L'examen a dépassé la date limite
Le paquet « Omnibus » de l'Union européenne a relevé le seuil prévu par la directive relative au reporting extra-financier des entreprises (CSRD) aux entreprises comptant plus de 1 000 salariés et dont le chiffre d'affaires dépasse 450 millions d'euros, ce qui exclut environ 80 % des entreprises précédemment concernées du champ d'application obligatoire. La Suisse s'engage dans la même voie : son projet de loi sur le reporting et la diligence raisonnable ne s'appliquerait qu'à une centaine des plus grandes entreprises du pays, celles comptant plus de 1 000 salariés et dont le chiffre d'affaires dépasse 450 millions de francs suisses (≈ 488 millions d'euros).

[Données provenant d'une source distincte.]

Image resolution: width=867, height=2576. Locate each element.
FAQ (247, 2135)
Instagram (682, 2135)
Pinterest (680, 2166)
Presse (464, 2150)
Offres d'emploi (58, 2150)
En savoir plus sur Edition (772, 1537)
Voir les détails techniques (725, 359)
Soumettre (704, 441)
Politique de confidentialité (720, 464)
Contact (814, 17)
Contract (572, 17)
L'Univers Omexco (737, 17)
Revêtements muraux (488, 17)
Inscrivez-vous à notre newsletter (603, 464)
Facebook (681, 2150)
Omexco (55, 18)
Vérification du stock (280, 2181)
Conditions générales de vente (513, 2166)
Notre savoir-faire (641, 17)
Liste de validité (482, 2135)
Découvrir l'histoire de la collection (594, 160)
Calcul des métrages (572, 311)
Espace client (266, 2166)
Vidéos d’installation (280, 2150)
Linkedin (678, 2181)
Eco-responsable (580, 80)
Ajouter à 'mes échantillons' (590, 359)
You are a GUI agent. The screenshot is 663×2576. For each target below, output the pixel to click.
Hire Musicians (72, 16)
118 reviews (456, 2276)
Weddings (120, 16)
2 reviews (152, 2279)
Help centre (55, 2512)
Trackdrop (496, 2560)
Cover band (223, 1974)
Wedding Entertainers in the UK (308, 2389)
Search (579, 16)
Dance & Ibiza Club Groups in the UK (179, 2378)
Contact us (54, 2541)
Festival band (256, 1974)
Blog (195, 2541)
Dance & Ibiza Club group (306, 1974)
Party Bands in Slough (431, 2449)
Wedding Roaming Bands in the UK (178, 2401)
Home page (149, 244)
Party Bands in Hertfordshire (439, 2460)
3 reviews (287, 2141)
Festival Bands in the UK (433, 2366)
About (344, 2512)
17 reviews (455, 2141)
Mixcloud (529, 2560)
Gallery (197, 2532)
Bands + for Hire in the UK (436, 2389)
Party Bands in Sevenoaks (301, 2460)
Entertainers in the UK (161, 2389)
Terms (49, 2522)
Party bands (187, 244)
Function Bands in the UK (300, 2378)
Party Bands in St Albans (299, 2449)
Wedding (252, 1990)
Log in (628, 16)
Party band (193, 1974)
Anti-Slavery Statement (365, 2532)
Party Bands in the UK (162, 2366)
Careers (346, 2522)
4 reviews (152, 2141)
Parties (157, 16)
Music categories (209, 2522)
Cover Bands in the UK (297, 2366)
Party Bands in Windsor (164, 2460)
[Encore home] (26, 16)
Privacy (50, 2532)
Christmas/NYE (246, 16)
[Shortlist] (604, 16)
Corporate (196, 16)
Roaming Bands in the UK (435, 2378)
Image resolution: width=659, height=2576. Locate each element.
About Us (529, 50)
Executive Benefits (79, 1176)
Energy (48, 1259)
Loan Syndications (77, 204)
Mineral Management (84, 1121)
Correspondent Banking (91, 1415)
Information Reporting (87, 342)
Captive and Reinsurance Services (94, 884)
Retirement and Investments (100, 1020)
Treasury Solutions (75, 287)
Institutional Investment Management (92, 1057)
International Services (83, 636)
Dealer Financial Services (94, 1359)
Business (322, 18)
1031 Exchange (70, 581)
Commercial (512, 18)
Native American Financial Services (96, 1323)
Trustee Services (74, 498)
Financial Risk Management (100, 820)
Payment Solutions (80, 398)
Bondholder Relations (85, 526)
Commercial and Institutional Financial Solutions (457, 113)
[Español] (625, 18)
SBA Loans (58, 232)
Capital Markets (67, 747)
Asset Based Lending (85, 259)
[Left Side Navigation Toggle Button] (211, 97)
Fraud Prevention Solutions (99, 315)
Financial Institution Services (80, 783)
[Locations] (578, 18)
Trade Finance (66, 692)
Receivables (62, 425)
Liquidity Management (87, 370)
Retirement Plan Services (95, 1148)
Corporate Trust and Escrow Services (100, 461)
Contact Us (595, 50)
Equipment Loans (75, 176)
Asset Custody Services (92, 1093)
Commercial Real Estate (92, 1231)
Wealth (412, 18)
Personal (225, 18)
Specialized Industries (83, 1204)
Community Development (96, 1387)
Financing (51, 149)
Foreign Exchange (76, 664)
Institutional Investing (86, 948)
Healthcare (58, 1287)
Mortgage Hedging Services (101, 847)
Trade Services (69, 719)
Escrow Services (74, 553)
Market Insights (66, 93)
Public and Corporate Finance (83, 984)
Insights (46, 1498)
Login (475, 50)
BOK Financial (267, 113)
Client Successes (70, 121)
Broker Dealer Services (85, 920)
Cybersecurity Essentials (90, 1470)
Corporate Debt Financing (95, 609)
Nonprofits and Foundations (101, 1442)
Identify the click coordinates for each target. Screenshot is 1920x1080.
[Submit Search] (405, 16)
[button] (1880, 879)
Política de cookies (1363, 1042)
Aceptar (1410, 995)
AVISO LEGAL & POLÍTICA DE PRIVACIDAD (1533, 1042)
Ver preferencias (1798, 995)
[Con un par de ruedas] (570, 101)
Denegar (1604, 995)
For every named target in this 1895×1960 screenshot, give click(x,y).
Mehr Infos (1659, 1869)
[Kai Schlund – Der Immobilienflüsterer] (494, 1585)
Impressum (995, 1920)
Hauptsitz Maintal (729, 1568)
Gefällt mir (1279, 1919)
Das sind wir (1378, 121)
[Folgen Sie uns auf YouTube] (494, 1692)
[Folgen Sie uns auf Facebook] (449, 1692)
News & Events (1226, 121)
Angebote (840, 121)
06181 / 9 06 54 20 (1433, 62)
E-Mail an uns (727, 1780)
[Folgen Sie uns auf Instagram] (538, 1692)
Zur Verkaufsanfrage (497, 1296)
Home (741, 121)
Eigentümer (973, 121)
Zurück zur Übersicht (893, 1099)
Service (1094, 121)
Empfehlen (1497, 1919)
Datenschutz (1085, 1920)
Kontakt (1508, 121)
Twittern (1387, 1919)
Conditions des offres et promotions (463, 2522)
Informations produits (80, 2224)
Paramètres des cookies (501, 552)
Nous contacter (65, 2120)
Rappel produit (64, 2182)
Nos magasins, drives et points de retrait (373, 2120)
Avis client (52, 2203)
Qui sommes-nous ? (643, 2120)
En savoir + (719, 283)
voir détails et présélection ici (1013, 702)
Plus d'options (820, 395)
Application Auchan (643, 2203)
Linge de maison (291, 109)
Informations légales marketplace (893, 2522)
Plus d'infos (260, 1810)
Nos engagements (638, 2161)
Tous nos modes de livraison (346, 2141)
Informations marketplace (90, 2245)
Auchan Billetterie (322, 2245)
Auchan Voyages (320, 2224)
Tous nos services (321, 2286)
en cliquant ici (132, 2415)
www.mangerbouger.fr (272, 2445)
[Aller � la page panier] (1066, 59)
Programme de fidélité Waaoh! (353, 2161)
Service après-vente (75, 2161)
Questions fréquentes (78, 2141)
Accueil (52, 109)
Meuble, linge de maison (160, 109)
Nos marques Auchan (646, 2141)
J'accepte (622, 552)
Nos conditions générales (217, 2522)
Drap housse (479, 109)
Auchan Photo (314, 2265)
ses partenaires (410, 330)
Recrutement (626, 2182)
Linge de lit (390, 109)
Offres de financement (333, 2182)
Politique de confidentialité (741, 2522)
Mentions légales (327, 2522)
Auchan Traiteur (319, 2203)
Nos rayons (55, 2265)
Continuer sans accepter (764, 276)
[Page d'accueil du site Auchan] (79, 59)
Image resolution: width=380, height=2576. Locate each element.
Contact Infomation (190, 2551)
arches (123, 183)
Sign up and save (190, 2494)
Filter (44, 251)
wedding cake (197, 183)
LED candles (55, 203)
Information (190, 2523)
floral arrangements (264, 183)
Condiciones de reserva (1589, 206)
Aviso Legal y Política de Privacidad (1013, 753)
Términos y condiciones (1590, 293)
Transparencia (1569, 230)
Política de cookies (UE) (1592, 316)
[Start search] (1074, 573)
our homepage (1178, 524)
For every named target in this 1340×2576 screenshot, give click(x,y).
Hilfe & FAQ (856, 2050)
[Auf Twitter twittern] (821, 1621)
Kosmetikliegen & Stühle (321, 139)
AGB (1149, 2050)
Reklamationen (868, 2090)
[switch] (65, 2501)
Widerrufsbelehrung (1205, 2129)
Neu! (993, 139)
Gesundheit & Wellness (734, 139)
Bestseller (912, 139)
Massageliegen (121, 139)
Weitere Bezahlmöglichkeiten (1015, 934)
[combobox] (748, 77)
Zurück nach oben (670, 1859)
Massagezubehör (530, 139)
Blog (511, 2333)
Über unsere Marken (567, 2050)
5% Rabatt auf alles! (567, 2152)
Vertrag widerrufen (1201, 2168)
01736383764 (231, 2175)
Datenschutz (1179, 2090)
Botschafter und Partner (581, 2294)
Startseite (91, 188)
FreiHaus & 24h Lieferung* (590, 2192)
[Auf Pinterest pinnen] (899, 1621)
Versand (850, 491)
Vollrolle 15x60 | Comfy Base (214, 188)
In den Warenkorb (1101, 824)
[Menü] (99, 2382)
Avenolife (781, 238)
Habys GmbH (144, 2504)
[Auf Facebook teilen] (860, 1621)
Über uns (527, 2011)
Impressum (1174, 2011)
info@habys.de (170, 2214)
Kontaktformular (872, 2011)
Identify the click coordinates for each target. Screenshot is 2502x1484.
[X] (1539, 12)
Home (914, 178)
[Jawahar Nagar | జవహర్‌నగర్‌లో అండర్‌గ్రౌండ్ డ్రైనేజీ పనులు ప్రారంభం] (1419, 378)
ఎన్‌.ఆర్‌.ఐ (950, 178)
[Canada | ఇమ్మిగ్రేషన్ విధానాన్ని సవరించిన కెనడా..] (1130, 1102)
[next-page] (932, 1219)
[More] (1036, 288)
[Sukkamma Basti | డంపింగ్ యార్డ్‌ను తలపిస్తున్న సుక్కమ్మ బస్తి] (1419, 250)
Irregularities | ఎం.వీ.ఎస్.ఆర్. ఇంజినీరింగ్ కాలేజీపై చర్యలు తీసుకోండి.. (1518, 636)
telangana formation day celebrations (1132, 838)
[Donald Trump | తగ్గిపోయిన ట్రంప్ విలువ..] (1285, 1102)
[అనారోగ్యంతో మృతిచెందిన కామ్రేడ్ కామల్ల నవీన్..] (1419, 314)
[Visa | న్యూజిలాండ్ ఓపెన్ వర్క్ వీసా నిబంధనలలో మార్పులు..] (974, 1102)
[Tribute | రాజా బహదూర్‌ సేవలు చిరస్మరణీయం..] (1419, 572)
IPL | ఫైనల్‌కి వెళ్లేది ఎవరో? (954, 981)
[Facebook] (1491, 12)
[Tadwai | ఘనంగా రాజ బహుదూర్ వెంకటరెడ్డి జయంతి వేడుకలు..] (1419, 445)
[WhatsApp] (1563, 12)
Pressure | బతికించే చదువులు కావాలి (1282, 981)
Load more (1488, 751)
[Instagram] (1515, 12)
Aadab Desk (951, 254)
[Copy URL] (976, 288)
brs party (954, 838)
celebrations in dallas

Lorsqu'une obligation fixe disparaît, le biais du statu quo et l'aversion à la perte (cette asymétrie que Daniel Kahneman et Amos Tversky ont été les premiers à mettre en évidence, et que Richard Thaler a transposée dans le domaine des politiques publiques) poussent les équipes à l'inaction. De nombreux responsables du développement durable ont interprété la suppression d'une échéance comme la disparition du risque, et ont discrètement baissé les bras.